Stars and their eyes Robbie Williams
Credit IMAGO/ANP

Stars and their eyes Robbie Williams

February 25, 2026 Staff reporters

Robbie Williams has linked his worsening vision to the weight-loss injections of “something like Ozempic” he has used for several years, warning readers of The Sun about the potential risks.

The singer reported increasing difficulty seeing individual faces at concerts and said when he watched an American football match recently, the players appeared as “blobs on a green field”. He has since required a change in glasses prescription. Williams told the newspaper other users of weight-loss drugs he’s spoken to have reported similar visual symptoms. “I don’t believe it’s age; I believe it’s the jabs,” he said.

A 2024 study published in JAMA Ophthalmology, ‘Risk of nonarteritic anterior ischaemic optic neuropathy [NAION] in patients prescribed semaglutide’, analysed 16,827 patients over six years and found those with diabetes were over four times more likely to develop NAION if they were taking semaglutide, compared with controls, and eight times more likely if overweight or obese.
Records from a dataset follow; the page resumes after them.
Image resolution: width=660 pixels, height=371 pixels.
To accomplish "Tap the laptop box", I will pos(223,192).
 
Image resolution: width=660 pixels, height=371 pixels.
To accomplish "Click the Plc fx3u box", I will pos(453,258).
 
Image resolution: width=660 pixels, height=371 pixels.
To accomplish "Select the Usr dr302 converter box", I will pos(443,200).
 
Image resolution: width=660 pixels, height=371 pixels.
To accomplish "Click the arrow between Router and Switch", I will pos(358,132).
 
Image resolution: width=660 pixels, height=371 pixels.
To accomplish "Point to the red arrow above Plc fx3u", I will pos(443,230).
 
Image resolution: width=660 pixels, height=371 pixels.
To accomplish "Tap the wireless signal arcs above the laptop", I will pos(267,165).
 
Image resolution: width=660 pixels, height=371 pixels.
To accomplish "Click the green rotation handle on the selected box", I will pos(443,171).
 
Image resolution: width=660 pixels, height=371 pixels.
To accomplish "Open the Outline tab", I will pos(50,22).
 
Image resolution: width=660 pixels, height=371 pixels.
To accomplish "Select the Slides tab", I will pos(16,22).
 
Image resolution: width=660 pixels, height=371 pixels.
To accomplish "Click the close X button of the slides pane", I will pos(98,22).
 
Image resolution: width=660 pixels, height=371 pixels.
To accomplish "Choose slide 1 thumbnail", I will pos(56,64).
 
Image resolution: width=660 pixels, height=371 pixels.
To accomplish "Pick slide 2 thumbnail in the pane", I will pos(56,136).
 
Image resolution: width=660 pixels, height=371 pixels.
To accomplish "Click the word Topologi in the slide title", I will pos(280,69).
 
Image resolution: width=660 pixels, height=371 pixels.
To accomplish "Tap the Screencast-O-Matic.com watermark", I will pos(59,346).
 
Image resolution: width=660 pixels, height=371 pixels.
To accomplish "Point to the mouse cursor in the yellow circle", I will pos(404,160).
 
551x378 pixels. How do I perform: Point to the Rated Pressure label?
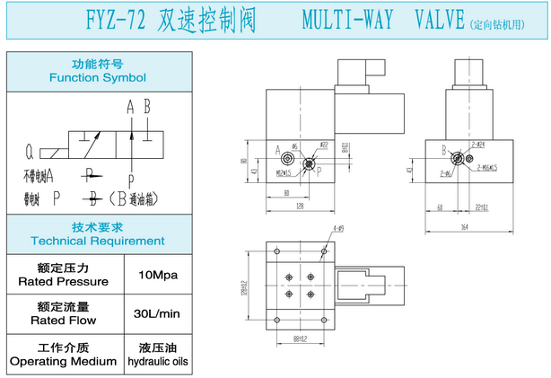(63, 281)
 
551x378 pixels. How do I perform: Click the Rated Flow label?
(63, 319)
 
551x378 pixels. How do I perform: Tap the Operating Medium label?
(63, 361)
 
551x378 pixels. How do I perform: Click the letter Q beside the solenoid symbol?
(30, 150)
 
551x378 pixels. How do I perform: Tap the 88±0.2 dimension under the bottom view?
(301, 338)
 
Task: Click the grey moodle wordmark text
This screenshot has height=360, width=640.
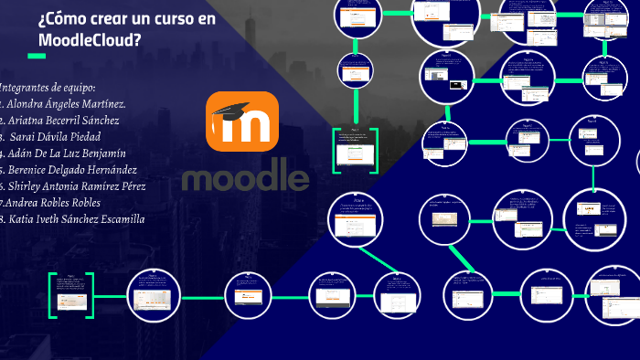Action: pos(245,174)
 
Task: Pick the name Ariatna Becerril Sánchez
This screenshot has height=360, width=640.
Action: pos(63,120)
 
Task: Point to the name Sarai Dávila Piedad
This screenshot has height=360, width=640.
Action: pos(62,136)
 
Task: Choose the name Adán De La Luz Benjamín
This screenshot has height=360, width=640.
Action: pos(67,153)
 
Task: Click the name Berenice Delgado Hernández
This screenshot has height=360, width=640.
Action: pos(71,169)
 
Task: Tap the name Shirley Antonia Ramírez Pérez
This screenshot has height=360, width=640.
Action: pos(77,185)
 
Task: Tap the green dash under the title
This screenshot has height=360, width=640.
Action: pos(37,57)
Authors could not confirm causation.

Williams told The Times in 2023 that body dysmorphia and profound self-criticism strongly influence his relationship with weight. “When people say: ‘we’re worried you’re too thin’, that goes into my head as ‘jackpot – I’ve reached the promised land.’” At a recent meet-and-greet, Williams said one fan told him their friend had gone blind from the jab. “But seriously, I’m that sick I’d probably stay on it until the sight in one eye has completely gone.”